##### SUPPLIED TEXT

Weather service MDA said: "Low temperatures [on Sunday morning] in far western Texas, far western Oklahoma, and far western Kansas were in the upper 20s Fahrenheit, causing some damage to wheat."
It added that "high winds in western areas may cause lodging damage to jointing/heading wheat".
Commodity Weather Group cautioned that "freeze risk remains" for Monday and Tuesday mornings too for western parts of the central Plains.
'Short covering trigger'
In corn, hedge funds extended their net short to a 13-month high of approaching 200,000 lots, again spurring ideas that weather upsets could provoke a rash of short-covering, and send prices soaring.
"Look for growing season hiccups to trigger short covering and provide new crop opportunities in the $4.10-4.20 a bushel area," Water Street Solutions said.
The comments come as wetness is hampering Midwest corn sowings, with Commodity Weather Group saying that some parts of the Midwest – southern Missouri and parts of southern Illinois and Indiana – received "excessive" rain of up to 8 inches over the weekend.
Eastern Iowa, north west Illinois and Wisconsin saw rains "less widespread" than had been expected.
Expectations differ for Midwest weather prospects for this week, with MDA saying that "showers in southern areas this week will maintain wetness threats and stall corn/soybean planting".
However, at Commonwealth Bank of Ausralia, Tobin Gorey said that "forecasters say nearly a week of drying ahead should limit the risk of standing water and allow planting to resume, albeit slowly.
"And long range weather models also suggest warming and continued drying will feature during the second half of May."

##########
##### DATASET EXCERPT

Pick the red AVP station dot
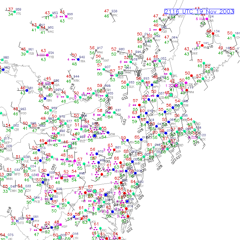The height and width of the screenshot is (240, 240). 114,150
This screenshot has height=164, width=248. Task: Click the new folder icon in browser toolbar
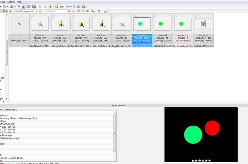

##########

• [WRITTEN PROBLEM 1] Print the crop weather passage verbatim, everything from "Commodity Weather Group cautioned" down to "Street Solutions said.".
• [WRITTEN PROBLEM 2] Proceed with the passage on wheat and corn weather from its final sentence onward.
The material that precedes this point is not required.

• [ANSWER 1]
Commodity Weather Group cautioned that "freeze risk remains" for Monday and Tuesday mornings too for western parts of the central Plains.
'Short covering trigger'
In corn, hedge funds extended their net short to a 13-month high of approaching 200,000 lots, again spurring ideas that weather upsets could provoke a rash of short-covering, and send prices soaring.
"Look for growing season hiccups to trigger short covering and provide new crop opportunities in the $4.10-4.20 a bushel area," Water Street Solutions said.

• [ANSWER 2]
Joe Lardy at CHS Hedging added that "the market is really focused on the planting window that should open up next week.
Benson Quinn Commodities said that "the potential for short covering does exist if wet conditions hamper planting progress", further information on which will be revealed in weekly US Department of Agriculture crop progress data later on Monday.
Richard Feltes at RJ O'Brien said that the report should show corn sowings at 33-36%, up from 17% last week but behind a typical 38%.
At Futures International, Terry Reilly said that "we are hearing planting progress will still show a good jump as many producers were able to plant corn in Illinois and Indiana over the last week".
Coffee, sugar out of favour
In New York-traded soft commodities, the CFTC data showed the selling led by sugar and coffee, in both of which hedge funds cut their positioning to the most bearish in a little more than a year.
The growing net short in arabica coffee has proven a winning bet, given a fall in prices to a 10-month low last week, albeit one which has surprised many observers including Rabobank, which said that there had been "no change in fundamentals.
"If anything, the continuous dryness in Brazil's main coffee areas could worsen the conversion rate" of cherries to green beans, the bank said.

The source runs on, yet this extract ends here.